■ **TASK DETAILS**: Write out everything in the material below, from the line containing "Where should I" down to the line containing "Action: tap(31, 78)", both included, and shift every coordinate in the answers by -106. Leave the pictures out.

Text and item location entries
#####
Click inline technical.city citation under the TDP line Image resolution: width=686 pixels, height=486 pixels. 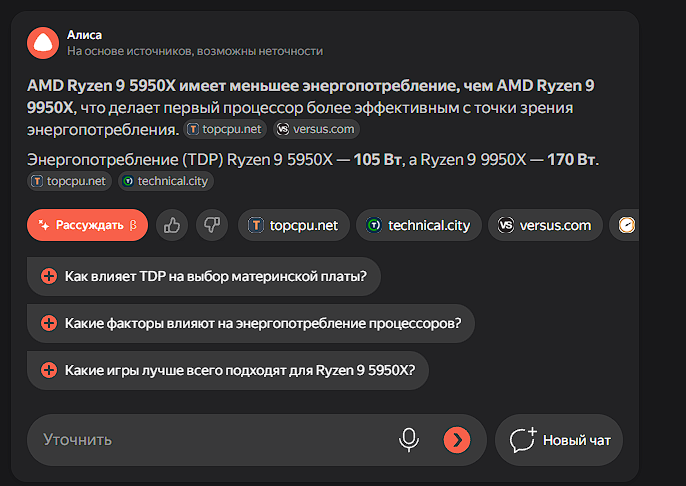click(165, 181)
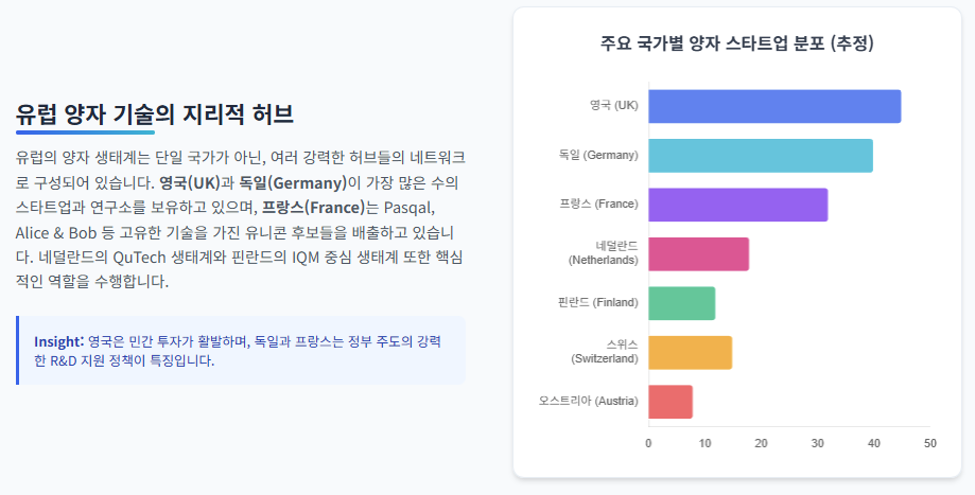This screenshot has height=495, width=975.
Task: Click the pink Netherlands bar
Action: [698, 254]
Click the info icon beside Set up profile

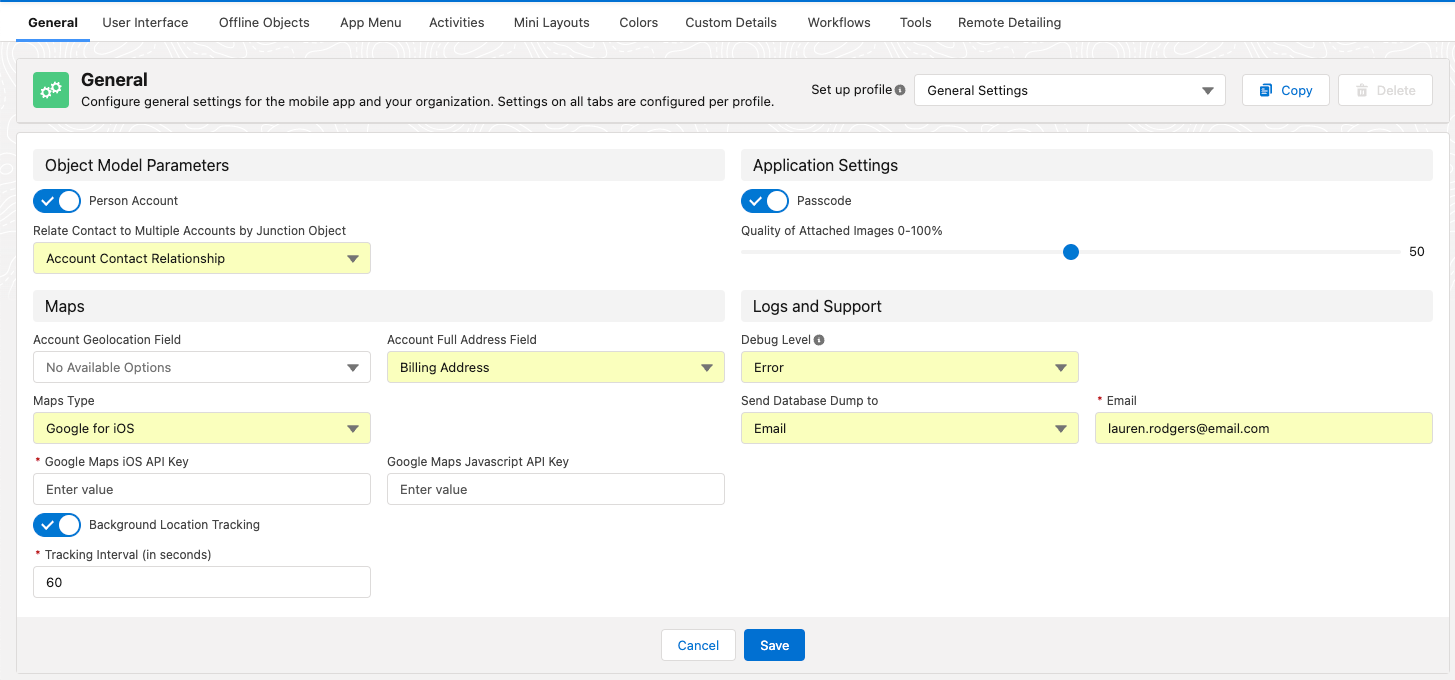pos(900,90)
#####
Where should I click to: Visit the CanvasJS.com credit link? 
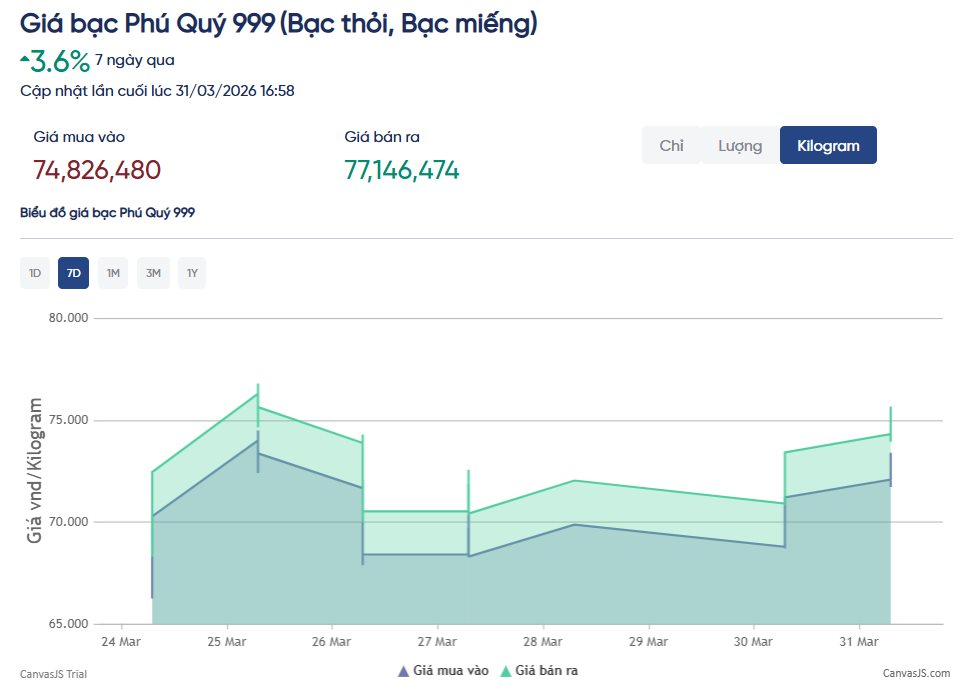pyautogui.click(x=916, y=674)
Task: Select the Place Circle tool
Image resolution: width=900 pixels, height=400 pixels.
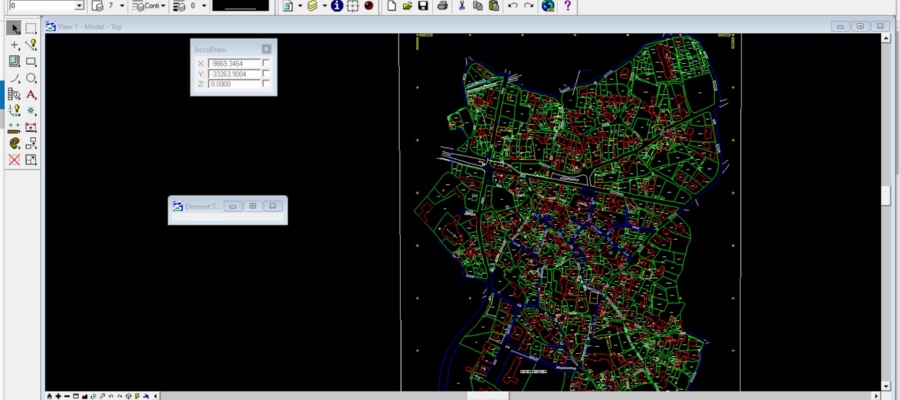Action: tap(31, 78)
#####
■ **COMPLETED TASK**:
Where should I click to: Visit the CanvasJS.com credit link? 
pyautogui.click(x=810, y=568)
Task: Select the Place Circle tool
Image resolution: width=900 pixels, height=400 pixels.
Action: tap(-75, -28)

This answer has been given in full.